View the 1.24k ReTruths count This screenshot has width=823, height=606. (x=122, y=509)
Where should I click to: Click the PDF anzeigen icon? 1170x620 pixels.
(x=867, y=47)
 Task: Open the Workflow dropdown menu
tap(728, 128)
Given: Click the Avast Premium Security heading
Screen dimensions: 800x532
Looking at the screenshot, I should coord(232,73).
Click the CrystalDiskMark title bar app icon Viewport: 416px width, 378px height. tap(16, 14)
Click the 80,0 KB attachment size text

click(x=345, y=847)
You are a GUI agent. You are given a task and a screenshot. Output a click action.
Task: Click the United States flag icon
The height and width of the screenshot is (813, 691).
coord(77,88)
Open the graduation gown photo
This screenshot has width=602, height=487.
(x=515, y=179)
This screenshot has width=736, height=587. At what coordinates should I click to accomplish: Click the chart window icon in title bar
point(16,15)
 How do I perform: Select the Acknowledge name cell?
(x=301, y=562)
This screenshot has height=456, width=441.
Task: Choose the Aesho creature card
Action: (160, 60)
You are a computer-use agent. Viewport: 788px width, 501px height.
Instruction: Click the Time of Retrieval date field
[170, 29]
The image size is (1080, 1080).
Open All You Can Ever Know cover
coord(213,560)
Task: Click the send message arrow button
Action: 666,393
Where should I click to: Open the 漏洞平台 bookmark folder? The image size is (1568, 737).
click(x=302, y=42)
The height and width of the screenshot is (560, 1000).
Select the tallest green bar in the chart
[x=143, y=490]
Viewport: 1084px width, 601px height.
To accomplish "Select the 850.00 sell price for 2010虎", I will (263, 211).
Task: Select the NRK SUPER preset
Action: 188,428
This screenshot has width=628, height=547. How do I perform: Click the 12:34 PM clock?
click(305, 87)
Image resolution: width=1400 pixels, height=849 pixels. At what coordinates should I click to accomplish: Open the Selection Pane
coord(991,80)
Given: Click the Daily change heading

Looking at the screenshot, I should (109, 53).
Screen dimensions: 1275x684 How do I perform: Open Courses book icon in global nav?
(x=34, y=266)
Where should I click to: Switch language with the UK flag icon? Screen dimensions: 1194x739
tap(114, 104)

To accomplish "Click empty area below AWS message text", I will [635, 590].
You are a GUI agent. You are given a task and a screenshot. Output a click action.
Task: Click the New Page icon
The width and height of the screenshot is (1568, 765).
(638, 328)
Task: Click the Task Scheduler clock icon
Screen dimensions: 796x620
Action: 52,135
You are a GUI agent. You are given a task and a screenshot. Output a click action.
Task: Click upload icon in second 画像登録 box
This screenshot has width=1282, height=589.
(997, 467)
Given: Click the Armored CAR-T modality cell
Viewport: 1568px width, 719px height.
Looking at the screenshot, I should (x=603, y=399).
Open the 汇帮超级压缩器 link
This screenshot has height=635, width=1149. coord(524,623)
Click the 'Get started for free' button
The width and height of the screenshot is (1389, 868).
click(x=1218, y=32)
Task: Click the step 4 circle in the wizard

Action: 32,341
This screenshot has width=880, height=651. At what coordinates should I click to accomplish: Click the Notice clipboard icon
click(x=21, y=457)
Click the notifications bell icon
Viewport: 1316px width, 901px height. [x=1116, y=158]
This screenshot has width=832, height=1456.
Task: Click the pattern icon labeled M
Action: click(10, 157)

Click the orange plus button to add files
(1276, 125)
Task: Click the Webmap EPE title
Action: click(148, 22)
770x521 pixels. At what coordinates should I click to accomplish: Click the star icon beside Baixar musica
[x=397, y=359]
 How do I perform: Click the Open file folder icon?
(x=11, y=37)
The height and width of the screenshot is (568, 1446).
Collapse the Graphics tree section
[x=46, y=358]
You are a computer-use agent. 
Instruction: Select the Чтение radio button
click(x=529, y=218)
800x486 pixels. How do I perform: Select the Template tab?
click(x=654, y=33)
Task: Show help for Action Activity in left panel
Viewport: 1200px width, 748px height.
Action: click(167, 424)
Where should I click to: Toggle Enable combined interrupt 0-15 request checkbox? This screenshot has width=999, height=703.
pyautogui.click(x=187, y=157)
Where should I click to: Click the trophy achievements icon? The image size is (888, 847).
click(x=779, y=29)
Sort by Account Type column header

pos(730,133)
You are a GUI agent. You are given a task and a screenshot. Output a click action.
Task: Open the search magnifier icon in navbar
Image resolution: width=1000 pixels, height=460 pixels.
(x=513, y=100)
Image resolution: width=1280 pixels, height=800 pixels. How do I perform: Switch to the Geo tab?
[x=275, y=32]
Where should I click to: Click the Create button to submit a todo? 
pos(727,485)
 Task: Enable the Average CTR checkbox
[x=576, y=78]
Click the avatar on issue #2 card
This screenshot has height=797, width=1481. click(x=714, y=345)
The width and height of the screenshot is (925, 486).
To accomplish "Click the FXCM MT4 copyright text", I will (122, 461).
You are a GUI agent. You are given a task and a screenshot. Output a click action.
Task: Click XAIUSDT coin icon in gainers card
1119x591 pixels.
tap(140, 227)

- _WHAT NEEDS TO BE DONE_:
Throughout the data above, report every line that contains the string "computer".

- _TASK ANSWER_:
You are a computer-use agent. Viewport: 788px width, 501px height.
You are a computer-use agent. 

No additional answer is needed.